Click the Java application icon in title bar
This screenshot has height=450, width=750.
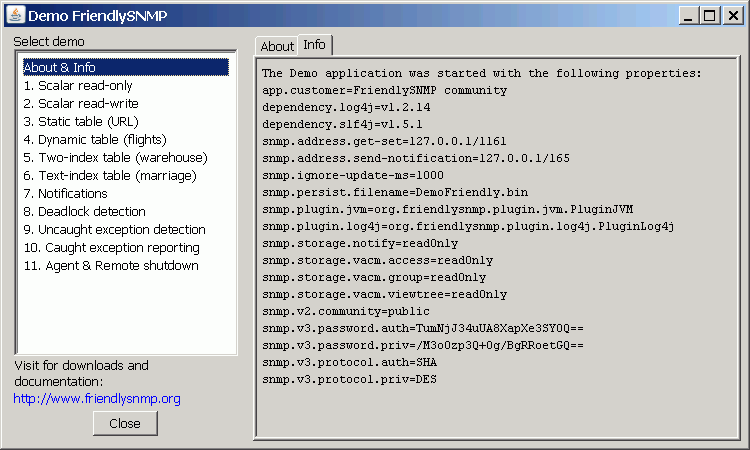tap(16, 15)
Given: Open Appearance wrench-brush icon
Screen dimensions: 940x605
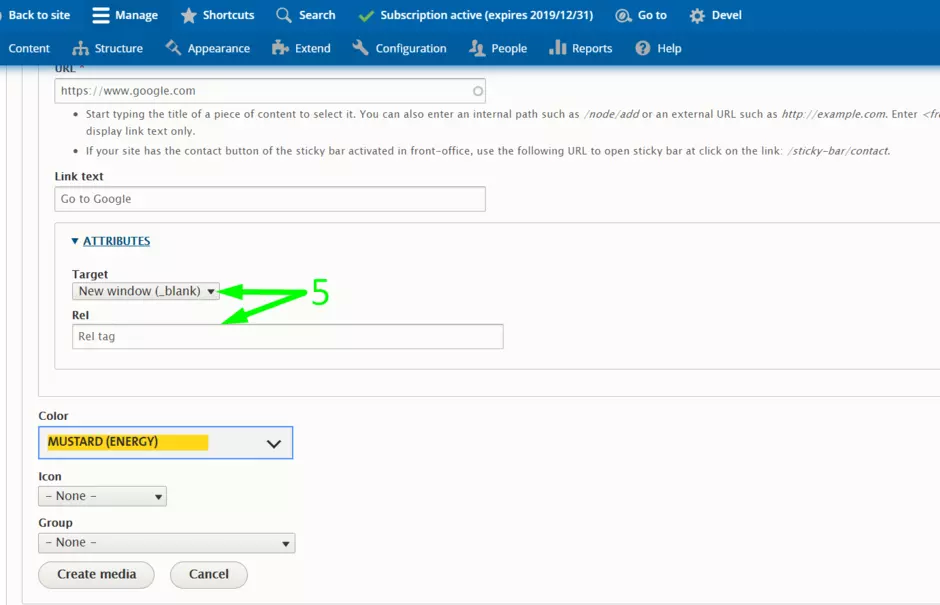Looking at the screenshot, I should 174,48.
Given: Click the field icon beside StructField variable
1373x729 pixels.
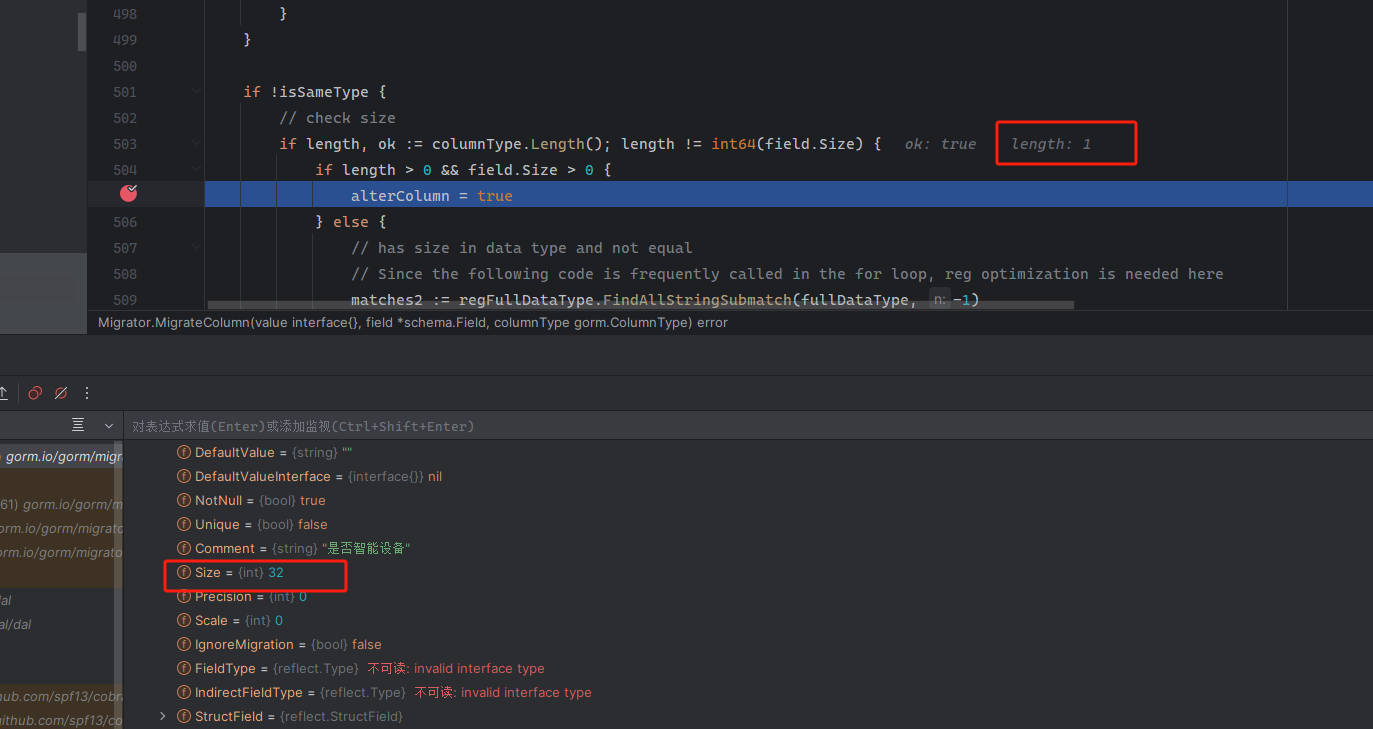Looking at the screenshot, I should tap(183, 716).
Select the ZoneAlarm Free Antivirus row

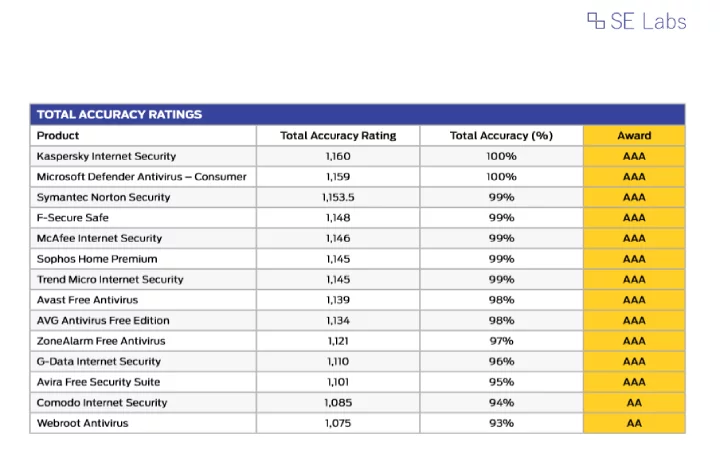[358, 341]
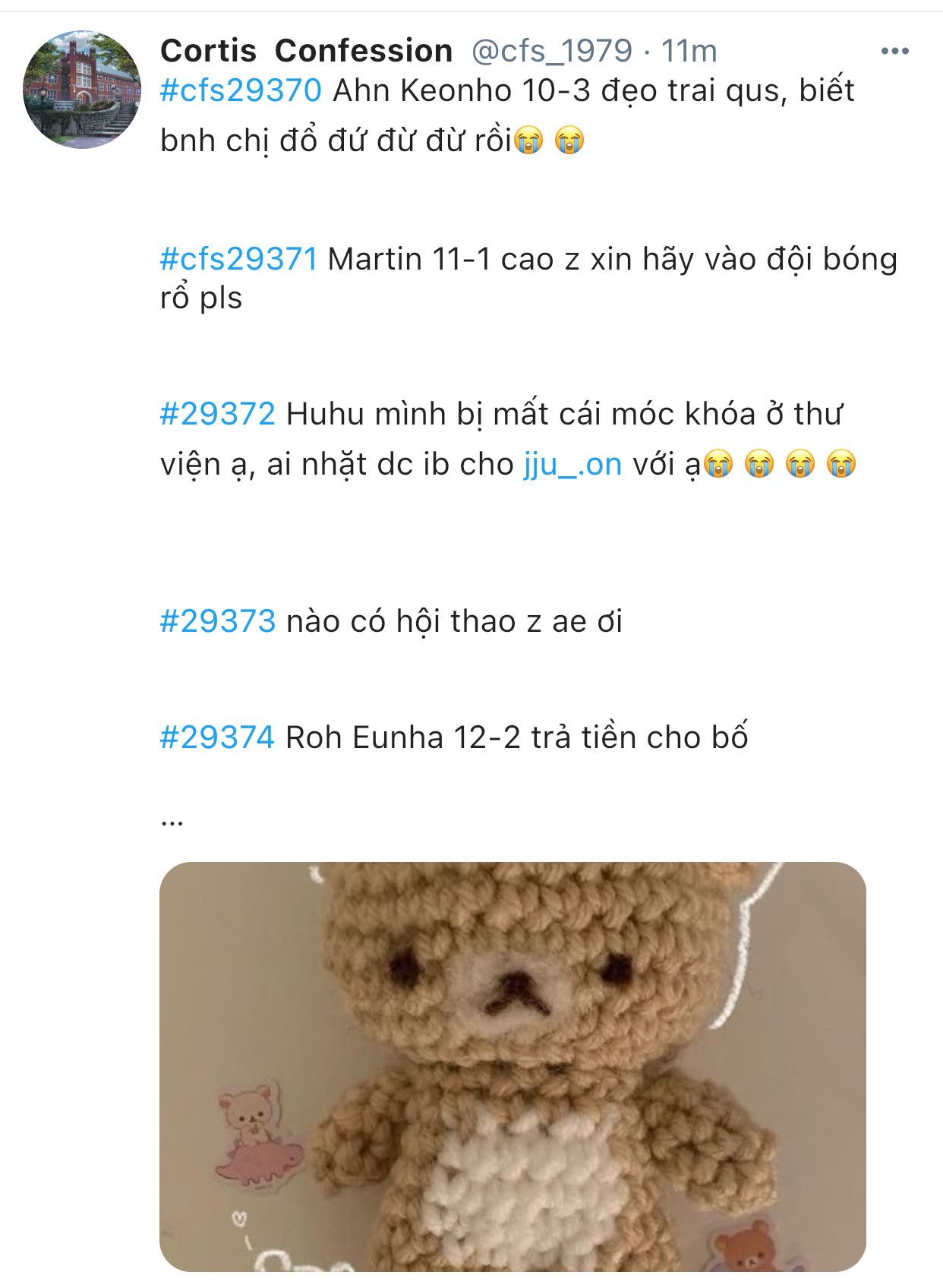The width and height of the screenshot is (943, 1288).
Task: Click the last crying emoji after "với ạ"
Action: [x=840, y=464]
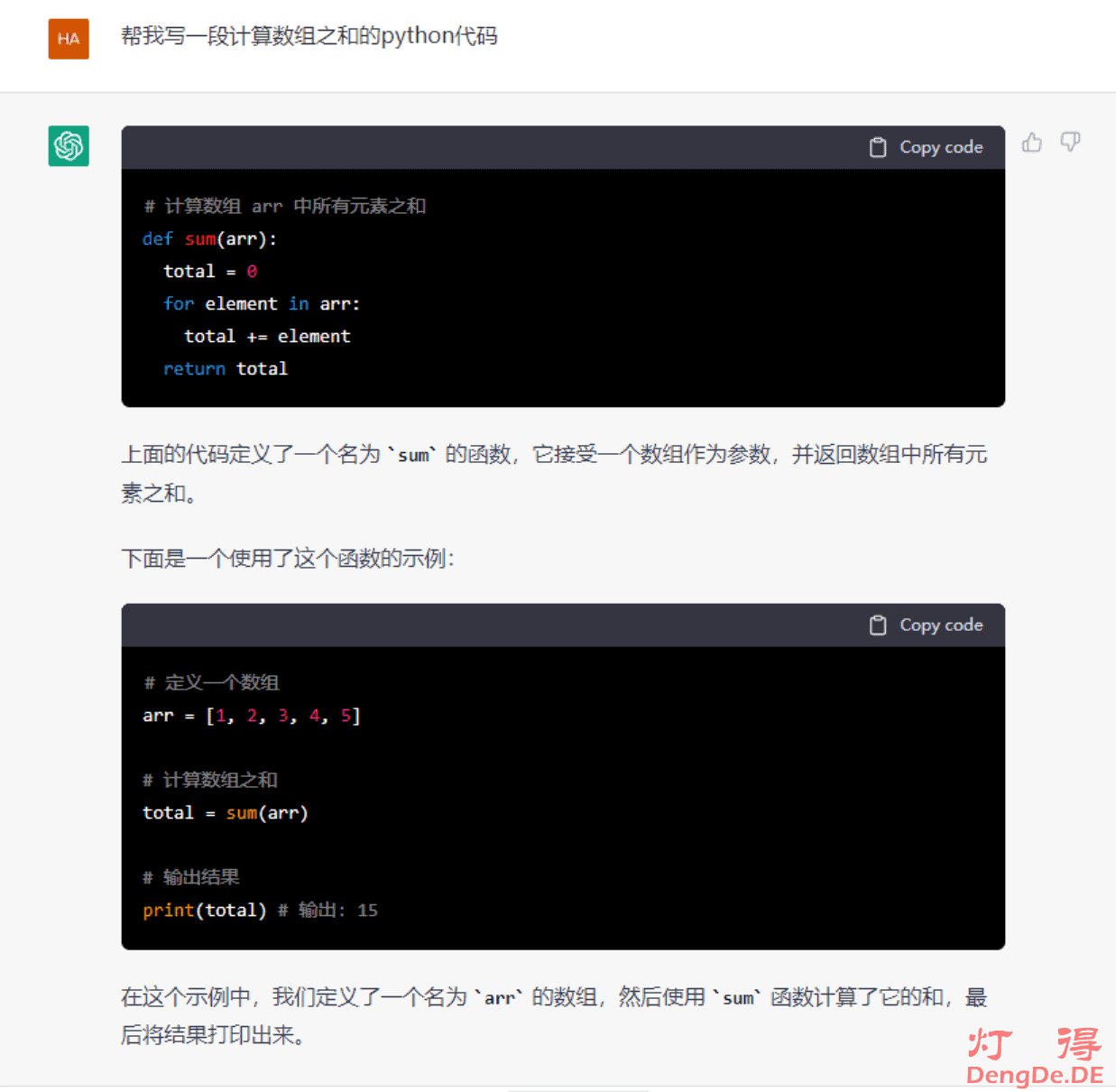Click the 'def sum(arr):' code line
The width and height of the screenshot is (1116, 1092).
209,239
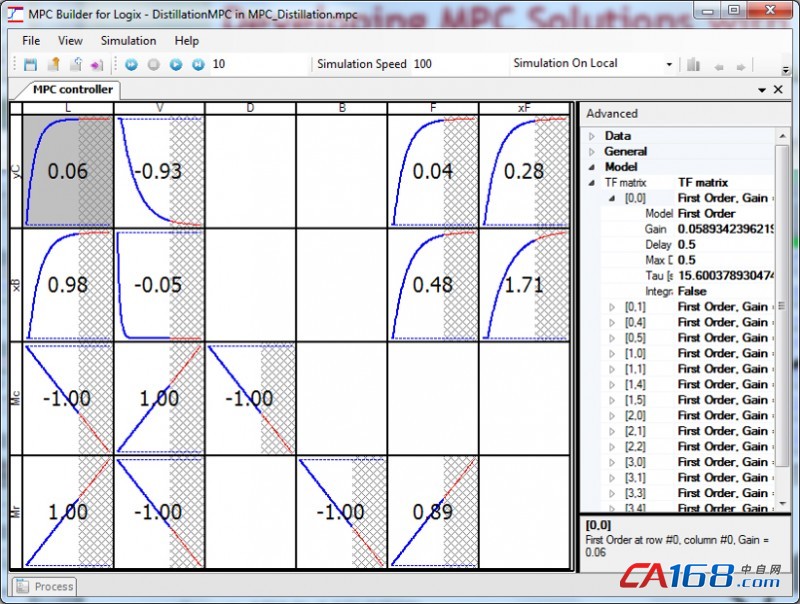This screenshot has height=604, width=800.
Task: Open the Simulation menu
Action: [x=128, y=41]

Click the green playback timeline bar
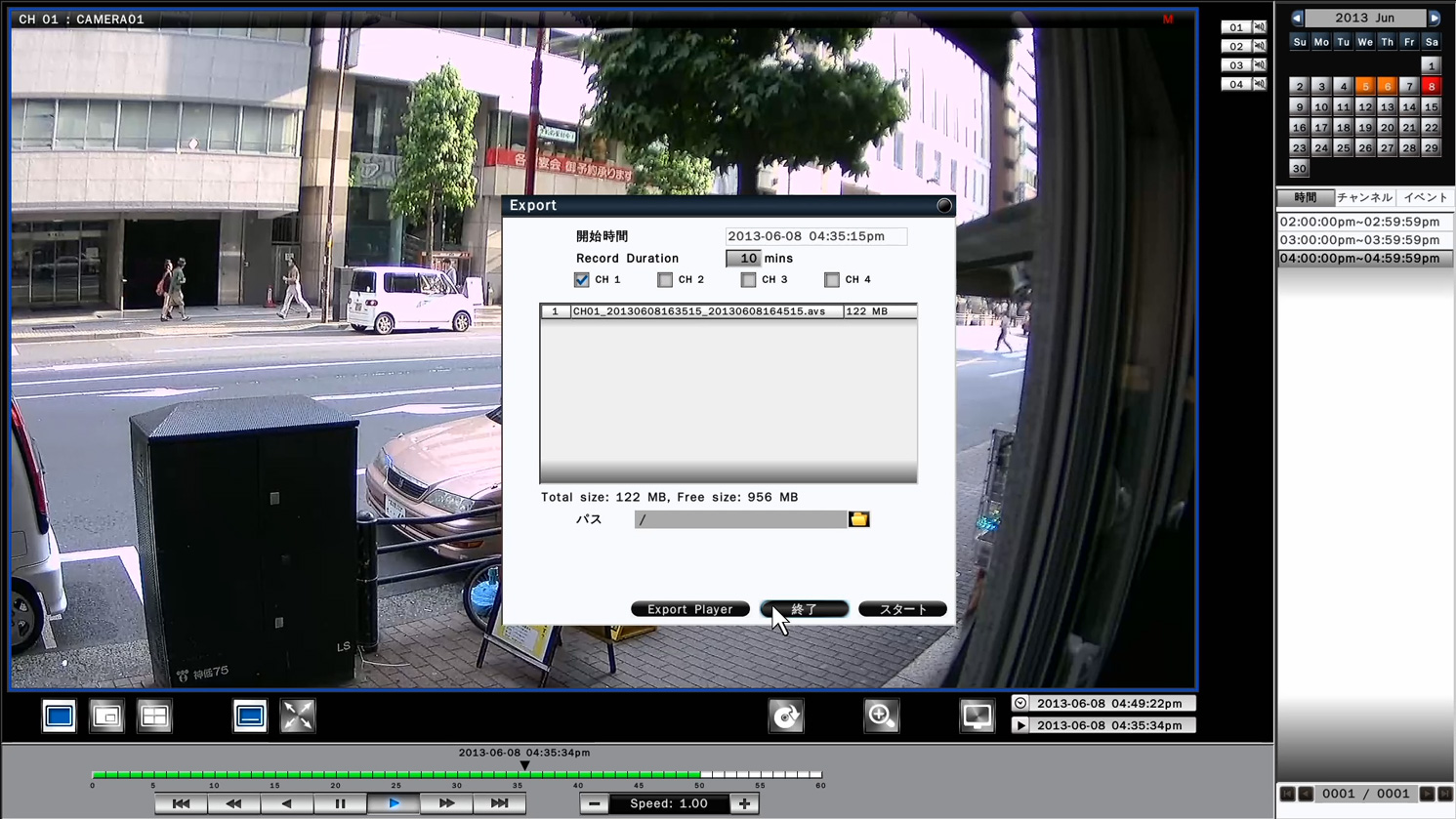391,774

===============

*Exercise details*:
Some lines in the data above hold the string "Given". Find and copy each of them.

*Exercise result*:
Given: Open Appearance wrench-brush icon
Given: Click the field icon beside StructField variable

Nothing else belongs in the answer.